Externalize Application Configuration

15 MINUTE EXERCISE

In this lab you will learn how to manage application configuration and how to provide environment specific configuration to the services.

ConfigMaps

Applications require configuration in order to tweak the application behavior or adapt it to a certain environment without the need to write code and repackage the application for every change. These configurations are sometimes specific to the application itself such as the number of products to be displayed on a product page and some other times they are dependent on the environment they are deployed in such as the database coordinates for the application.

The most common way to provide configurations to applications is using environment variables and external configuration files such as properties, JSON or YAML files, configuration files and command line arguments. These configuration artifacts should be externalized from the application and the container image content in order to keep the image portable across environments.

OpenShift provides a mechanism called ConfigMaps in order to externalize configurations from the applications deployed within containers and provide them to the containers in a unified way as files and environment variables. OpenShift also offers a way to provide sensitive configuration data such as certificates, credentials, etc. to the application containers in a secure and encrypted mechanism called Secrets.

This allows developers to build the container image for their application only once, and reuse that image to deploy the application across various environments with different configurations that are provided to the application at runtime.

Create Databases for Inventory and Catalog

So far Catalog and Inventory services have been using an in-memory H2 database. Although H2 is a convenient database to run locally on your laptop, it’s in no way appropriate for production or even integration tests. Since it’s strongly recommended to use the same technology stack (operating system, JVM, middleware, database, etc.) that is used in production across all environments, you should modify Inventory and Catalog services to use PostgreSQL/MariaDB instead of the H2 in-memory database.

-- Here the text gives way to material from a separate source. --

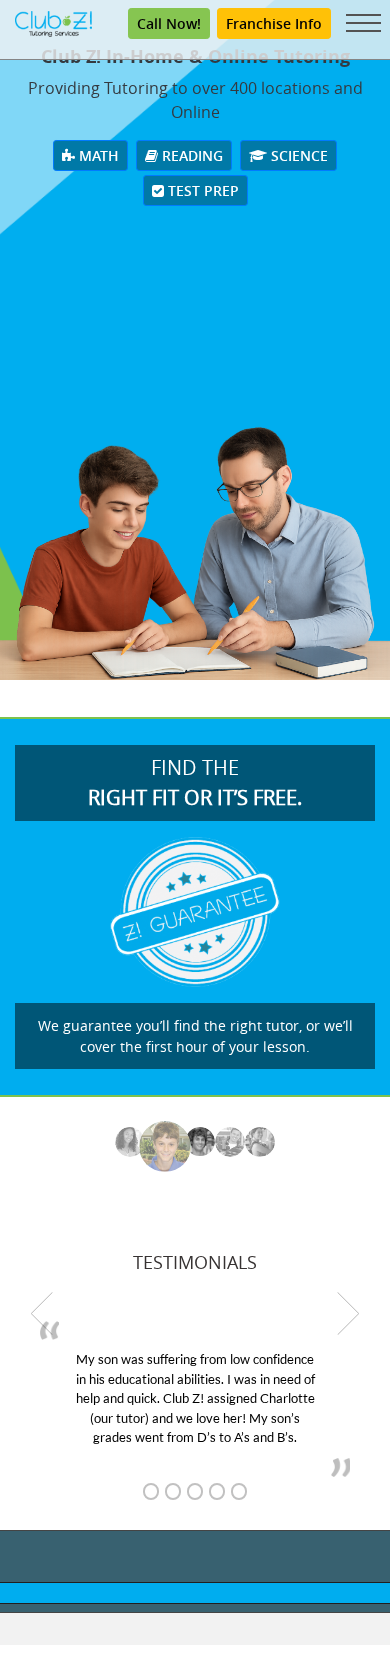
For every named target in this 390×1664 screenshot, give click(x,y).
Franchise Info (274, 23)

Fortunately, OpenShift supports stateful applications such as databases which require access to a persistent storage that survives the container itself. You can deploy databases on OpenShift and regardless of what happens to the container itself, the data is safe and can be used by the next database container.

Let’s create a MariaDB database for the Inventory Service using the MariaDB template that is provided out-of-the-box:

OpenShift Templates use YAML/JSON to compose multiple containers and their configurations as a list of objects to be created and deployed at once, making it simple to re-create complex deployments by just deploying a single template. Templates can be parameterized to get input for fields like service names and generate values for fields like passwords.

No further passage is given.